The ugliest thing the authors could accomplish is making this sufficiently popular that there’s a ton of .json files out there that aren’t actually valid JSON. I hope they’re being careful about strongly discouraging ever writing these outputs to files with a .json filetype.
Just use jsonnet if you want this IMO. No need to change json into yaml.
Comments are nice. I wonder if they can also be inserted programmatically.
I'm a huge fan. We use it for all our configs.
Unfortunately this is basically that XKCD cartoon about proliferating standards. I think I’d avoid this additional standard and just use JSON or a JavaScript object if I really need this level of flexibility.
Eh, if you drink, then drink...
1. Add `;` as a separator of elements, so you may have:
{ a: "foo"; b:"bar; }
2. Add array tags and space separated value lists so you may have { a: 12 13 14; }
to be treated as [12, 13, 14] with the tag " ". Normal arrays are parsed with the tag ","
3. Add "functors" as, again, tagged arrays rgb(128,128,14);
will be parsed to an array with the tag "rgb". Also you may have calc(128 + 14);
4. Add tagged numbers so 90deg
will be parsed as a number with the tag "deg"
And you will get pretty much CSS that is proven to define quite complex constructs with minimal syntax.No I don’t need this thing.
` leadingDecimalPoint: .8675309, andTrailing: 8675309.,`
Sorry but what is the benefit of this?

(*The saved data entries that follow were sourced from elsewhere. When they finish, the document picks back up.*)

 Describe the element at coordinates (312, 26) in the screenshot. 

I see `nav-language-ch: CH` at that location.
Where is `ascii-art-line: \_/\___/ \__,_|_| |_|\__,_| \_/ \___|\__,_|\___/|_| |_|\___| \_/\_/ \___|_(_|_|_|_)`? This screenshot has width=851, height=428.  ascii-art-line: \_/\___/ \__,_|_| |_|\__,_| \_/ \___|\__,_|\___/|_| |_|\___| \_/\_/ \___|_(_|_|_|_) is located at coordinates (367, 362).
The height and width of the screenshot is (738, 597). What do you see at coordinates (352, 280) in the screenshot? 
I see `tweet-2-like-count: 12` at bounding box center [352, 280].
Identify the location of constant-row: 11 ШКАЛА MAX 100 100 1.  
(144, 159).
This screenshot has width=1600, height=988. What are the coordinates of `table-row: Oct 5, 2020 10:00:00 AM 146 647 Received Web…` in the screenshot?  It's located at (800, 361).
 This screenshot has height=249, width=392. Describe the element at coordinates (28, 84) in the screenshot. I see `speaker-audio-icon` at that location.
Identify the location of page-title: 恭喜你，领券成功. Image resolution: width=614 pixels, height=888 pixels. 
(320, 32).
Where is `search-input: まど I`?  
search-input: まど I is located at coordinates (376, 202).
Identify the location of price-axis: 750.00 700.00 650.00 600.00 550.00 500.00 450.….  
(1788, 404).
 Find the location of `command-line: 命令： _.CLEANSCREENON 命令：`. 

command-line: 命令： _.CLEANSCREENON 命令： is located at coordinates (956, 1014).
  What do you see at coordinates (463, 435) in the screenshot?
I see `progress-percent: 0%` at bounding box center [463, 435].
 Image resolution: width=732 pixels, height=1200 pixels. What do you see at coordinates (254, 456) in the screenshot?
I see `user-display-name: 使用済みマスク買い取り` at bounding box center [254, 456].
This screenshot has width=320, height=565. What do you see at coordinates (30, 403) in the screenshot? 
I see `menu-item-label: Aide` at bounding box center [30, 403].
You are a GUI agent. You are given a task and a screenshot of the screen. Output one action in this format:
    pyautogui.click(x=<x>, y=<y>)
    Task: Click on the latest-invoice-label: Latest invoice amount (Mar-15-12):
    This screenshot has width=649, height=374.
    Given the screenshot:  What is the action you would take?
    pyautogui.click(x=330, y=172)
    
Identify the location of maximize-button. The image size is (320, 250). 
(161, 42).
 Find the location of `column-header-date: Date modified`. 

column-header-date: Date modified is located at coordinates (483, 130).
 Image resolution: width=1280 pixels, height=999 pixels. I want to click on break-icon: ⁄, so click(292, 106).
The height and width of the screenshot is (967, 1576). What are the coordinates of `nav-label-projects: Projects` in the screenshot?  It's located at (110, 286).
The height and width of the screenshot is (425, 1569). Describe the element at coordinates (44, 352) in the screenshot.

Lazy shorthand? This is too much. Is this a string in other languages? PHP the `.` is a string concat.
I think it allows for too much. I was glad that JSON only supports double-quoted strings. It is a feature that removes discussions about which quotes to use. Or even whether to use quotes at all (we still need them for keys with colons or minus in it, so what gives?).
The only thing that JSON is really missing are comments and trailing commas. I use JSONC for that. It's what VSC uses for the config format and it works.